● **Work required**:
From the distributed counters page below, write out the passage from "Distributed systems shatter" to "to a client." word for word.

[Passage provided — start]

Skip to content

Distributed Counters

Counting is among the most deceptively simple operations in computing. On a single machine, incrementing a counter is trivial: read the current value, add one, write the result. This read-modify-write cycle executes atomically, and the counter maintains perfect accuracy regardless of how many clients perform concurrent increments.

Distributed systems shatter this simplicity. When data is replicated across multiple nodes, each capable of accepting writes independently—the read-modify-write pattern breaks down fundamentally. Two clients incrementing "simultaneously" may each read the same value, compute the same result, and write it to different replicas. When those replicas synchronize, one increment vanishes. The system has lost information that was successfully acknowledged to a client.

This problem has no trivial solution. Strong consistency mechanisms like distributed locks or consensus protocols can serialize all counter operations, but at the cost of availability and latency that make them impractical for high-throughput counting scenarios. The challenge is achieving accurate counting while preserving the availability and partition tolerance that define distributed databases.

Cassandra addresses this through a specialized counter implementation based on Conflict-free Replicated Data Types (CRDTs). Rather than maintaining a single value that all nodes modify, each node maintains its own independent contribution. These contributions can be merged deterministically without coordination, ensuring that all acknowledged increments are preserved even when replicas diverge and later reconcile.


History of Cassandra Counters

The Demand for Distributed Counting

Counters were one of the most requested features in Cassandra's early years. Use cases abounded: page view tracking, vote tallying, rate limiting, real-time analytics, inventory management. All required incrementing values at high throughput across a distributed cluster.

Before native counter support, developers resorted to workarounds: external counting services, application-level aggregation, or accepting inaccuracy. None were satisfactory. The community pressure for native counter support was substantial.

Version 0.8: First Implementation (2011)

[Passage provided — finish]
[Record set — start]

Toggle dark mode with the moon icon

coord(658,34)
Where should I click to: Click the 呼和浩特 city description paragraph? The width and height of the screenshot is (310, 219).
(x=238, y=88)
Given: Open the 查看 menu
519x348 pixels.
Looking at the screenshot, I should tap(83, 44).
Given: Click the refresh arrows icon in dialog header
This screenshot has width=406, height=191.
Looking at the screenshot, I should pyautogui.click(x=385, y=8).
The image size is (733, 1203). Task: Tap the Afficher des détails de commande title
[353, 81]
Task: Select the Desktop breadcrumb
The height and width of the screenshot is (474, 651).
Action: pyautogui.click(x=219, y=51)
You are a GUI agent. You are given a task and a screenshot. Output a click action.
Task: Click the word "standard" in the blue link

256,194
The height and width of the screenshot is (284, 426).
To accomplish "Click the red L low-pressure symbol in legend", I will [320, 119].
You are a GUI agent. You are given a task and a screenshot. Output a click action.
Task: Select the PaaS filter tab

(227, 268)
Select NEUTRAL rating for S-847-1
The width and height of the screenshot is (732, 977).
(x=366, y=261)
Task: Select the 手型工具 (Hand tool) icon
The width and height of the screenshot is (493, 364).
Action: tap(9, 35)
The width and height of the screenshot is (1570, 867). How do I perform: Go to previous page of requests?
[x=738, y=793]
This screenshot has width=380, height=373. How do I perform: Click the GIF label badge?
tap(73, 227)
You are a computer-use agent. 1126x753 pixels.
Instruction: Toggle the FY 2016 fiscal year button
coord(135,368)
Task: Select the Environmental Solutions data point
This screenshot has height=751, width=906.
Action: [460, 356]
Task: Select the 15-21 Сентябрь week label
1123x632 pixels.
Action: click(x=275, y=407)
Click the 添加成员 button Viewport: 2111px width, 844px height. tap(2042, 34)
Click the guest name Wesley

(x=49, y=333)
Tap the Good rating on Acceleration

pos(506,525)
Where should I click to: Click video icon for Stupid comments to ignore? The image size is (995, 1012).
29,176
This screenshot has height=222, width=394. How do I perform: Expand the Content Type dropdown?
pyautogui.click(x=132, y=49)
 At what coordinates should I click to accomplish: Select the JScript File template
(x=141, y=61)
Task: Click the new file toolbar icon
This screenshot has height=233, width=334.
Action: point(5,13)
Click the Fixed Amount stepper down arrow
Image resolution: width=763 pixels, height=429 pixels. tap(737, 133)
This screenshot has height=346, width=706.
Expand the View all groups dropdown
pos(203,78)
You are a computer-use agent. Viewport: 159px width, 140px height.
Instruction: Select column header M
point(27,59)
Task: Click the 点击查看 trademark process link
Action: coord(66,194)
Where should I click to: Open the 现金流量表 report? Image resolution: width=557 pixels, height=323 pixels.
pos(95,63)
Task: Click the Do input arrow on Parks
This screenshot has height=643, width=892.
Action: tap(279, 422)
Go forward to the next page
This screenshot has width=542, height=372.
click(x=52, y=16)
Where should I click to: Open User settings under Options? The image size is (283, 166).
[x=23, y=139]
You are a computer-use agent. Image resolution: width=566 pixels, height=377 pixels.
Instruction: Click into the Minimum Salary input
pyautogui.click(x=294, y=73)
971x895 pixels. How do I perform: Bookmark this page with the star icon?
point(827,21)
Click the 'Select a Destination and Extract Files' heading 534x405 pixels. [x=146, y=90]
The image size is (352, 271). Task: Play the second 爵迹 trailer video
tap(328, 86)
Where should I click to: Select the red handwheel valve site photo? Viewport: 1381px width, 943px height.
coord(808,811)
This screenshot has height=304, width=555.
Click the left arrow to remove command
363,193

[Record set — finish]

● **Reply**:
Distributed systems shatter this simplicity. When data is replicated across multiple nodes, each capable of accepting writes independently—the read-modify-write pattern breaks down fundamentally. Two clients incrementing "simultaneously" may each read the same value, compute the same result, and write it to different replicas. When those replicas synchronize, one increment vanishes. The system has lost information that was successfully acknowledged to a client.